Nederlands
LD-G-1 / LD-W-1
Optrek- en remsnelheid
De optrek- en remsnelheid zijn gescheiden van elkaar via de centrale te
programmeren. Wanneer functie F4 wordt ingeschakeld, wordt de
optrek- remvertraging gedeactiveerd (en gelijktijdig omgeschakeld naar
de tweede snelheidskromme). Daarnaast kan bij een actieve optrek-
remsnelheid vanuit de centrale door het omschakelen van de rijrichting
een noodstop worden veroorzaakt.
Pendelautomaat
Bij een geactiveerde pendelautomaat stopt de loc met de ingestelde
remsnelheid zodra de decoder een negatieve railspanning op het spoor
herkent (Märklin*-remweg) Intern verwisselt de decoder dan de rijrichting
„vooruit"en „achteruit". Na het wegvallen van de negatieve railspanning op
de rails rijdt de loc met de vooringestelde optreksnelheid in de
tegengestelde richting weg. Binnen blokbedrijf kan de decoder ook bij een
geactiveerde pendelautomaat normaal worden aangestuurd. Bij het
onderbreken van het rijbedrijf wordt de actuele rijrichting behouden.
Functie-uitgangen
De decoder heeft zeven schakelbare functie-uitgangen, waarop
verschillende
verbruikers
(b.v.
verlichting,
rookgenerator,
geluidsmodule, elektrische koppeling) kunnen worden aangesloten. De
functie-uitgangen worden via de functietoetsen „function" en/of door de
speciale functies F1 t/m F4 geschakeld.
De ingestelde toestand van de functie-uitgangen wordt opgeslagen.
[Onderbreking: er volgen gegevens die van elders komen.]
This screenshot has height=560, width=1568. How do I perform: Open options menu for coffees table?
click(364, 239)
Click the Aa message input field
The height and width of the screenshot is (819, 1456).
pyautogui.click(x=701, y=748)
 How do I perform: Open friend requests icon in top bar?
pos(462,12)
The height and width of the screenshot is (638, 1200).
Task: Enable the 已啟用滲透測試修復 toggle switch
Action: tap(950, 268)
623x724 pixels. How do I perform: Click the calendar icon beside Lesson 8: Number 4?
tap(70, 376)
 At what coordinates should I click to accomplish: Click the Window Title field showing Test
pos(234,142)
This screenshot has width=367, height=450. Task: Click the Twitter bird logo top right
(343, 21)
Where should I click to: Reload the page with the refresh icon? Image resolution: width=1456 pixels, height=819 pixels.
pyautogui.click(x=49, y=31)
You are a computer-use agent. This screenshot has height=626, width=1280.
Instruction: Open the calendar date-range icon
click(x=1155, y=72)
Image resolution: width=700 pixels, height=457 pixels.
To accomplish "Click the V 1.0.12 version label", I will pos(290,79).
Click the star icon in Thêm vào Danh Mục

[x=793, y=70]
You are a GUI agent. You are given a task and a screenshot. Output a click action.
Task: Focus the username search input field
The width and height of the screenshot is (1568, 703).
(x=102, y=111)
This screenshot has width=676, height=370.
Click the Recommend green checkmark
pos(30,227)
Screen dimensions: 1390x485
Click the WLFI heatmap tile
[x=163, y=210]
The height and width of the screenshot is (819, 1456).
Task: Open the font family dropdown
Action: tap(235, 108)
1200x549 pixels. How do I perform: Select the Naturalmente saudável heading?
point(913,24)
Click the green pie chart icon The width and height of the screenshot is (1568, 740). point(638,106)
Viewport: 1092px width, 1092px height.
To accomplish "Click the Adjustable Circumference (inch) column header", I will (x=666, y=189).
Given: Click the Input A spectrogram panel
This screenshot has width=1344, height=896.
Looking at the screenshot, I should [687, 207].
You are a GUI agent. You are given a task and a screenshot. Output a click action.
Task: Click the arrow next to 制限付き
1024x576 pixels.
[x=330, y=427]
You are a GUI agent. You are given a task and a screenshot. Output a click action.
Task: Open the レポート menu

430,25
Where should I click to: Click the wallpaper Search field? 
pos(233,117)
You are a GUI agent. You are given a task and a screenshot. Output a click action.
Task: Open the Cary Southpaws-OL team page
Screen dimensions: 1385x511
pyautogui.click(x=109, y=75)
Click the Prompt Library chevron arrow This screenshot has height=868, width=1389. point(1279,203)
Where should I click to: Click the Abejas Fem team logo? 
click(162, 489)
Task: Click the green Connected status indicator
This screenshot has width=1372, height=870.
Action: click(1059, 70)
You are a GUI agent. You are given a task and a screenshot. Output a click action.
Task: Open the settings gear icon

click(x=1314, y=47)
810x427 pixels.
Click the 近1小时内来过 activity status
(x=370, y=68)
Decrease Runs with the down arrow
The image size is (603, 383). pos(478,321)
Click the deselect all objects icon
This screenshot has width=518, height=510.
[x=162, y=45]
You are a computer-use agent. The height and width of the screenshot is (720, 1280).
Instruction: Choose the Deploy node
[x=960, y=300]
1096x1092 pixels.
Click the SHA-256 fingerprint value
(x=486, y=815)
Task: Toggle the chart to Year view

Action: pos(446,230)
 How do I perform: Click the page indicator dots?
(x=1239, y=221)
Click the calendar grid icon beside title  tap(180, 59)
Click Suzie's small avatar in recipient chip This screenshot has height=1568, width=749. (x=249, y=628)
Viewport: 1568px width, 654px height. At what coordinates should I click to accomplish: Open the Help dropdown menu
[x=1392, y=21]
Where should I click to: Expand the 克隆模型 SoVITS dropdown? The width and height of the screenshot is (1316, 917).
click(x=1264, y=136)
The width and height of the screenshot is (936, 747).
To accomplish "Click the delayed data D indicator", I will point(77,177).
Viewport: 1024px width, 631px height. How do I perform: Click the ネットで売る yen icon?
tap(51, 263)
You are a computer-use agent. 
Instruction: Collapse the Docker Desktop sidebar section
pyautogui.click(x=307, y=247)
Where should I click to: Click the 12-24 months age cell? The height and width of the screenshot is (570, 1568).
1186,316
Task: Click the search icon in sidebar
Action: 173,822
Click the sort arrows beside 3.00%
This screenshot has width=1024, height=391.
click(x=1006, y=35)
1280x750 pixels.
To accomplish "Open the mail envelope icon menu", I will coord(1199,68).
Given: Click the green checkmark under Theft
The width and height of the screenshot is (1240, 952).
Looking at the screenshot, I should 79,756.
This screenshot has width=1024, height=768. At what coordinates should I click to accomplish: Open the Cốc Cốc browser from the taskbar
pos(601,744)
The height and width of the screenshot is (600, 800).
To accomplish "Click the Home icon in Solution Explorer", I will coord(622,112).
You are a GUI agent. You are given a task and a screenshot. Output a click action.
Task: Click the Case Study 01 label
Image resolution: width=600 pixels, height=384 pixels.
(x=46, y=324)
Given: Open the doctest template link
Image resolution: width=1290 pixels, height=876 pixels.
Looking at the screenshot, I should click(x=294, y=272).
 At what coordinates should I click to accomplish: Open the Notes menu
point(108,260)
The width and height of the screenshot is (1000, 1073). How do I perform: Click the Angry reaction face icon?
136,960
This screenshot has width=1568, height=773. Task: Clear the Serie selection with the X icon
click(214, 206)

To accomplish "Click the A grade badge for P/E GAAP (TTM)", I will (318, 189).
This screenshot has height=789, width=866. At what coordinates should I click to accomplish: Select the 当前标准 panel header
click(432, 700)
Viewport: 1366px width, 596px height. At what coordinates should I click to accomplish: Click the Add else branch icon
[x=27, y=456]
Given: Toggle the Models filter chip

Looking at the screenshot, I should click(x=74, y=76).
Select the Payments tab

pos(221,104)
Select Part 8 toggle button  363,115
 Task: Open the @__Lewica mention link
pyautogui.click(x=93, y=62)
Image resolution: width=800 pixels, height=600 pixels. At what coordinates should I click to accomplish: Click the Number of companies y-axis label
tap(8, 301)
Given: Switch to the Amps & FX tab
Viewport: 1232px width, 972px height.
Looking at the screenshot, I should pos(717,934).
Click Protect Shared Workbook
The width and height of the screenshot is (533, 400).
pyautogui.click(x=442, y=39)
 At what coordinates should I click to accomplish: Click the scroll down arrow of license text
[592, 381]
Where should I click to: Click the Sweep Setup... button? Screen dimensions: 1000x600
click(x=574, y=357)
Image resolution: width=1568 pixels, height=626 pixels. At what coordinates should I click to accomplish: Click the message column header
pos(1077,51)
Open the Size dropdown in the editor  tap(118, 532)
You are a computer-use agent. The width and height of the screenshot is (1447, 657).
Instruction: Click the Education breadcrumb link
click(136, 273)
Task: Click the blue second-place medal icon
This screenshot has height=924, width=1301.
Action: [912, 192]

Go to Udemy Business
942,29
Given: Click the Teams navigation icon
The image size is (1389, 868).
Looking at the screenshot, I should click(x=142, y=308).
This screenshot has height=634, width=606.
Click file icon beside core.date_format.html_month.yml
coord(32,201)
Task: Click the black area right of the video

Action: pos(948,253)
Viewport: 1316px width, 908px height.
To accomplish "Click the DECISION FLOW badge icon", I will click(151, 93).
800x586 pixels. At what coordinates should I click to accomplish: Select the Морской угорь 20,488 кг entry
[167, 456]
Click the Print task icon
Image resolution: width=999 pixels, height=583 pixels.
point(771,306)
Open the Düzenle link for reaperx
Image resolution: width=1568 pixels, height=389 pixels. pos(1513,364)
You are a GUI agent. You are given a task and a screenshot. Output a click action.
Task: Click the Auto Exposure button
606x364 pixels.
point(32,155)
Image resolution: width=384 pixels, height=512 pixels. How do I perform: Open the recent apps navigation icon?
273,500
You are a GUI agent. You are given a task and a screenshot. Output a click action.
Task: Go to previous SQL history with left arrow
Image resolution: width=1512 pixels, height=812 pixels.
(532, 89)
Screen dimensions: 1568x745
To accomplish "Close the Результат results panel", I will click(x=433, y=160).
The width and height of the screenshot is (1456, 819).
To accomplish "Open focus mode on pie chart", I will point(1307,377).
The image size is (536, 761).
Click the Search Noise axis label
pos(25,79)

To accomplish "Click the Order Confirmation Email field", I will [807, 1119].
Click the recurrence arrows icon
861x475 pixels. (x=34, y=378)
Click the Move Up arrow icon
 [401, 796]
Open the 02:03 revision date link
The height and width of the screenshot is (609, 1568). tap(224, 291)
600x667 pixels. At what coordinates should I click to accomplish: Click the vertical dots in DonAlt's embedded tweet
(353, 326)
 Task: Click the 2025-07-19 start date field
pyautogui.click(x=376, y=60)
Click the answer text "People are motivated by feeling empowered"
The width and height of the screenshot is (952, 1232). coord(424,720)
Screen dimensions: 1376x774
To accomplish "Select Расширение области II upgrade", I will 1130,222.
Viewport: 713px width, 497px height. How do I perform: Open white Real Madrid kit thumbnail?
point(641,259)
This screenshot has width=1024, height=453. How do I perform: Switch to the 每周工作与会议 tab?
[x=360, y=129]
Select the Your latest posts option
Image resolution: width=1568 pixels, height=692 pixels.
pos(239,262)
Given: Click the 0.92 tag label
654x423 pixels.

Ook als de decoder langere tijd geen stroom kreeg, worden deze bij het
opnieuw inschakelen weer ingesteld.
Toewijzing: De uitgangen X7 t/m X10 zijn aan de functie-uitgangen
F1 t/m F4 toegewezen. De toewijzing van de functietoetsen aan de
functie-uitgangen X4 t/m X6 van de decoder is vrij naar keuze. Het is
mogelijk deze functie-uitgangen aan meerdere functietoetsen toe te
wijzen. Functie-uitgangen die aan de functie „function" zijn toegewezen
kunnen rijrichtingafhankelijk worden geschakeld.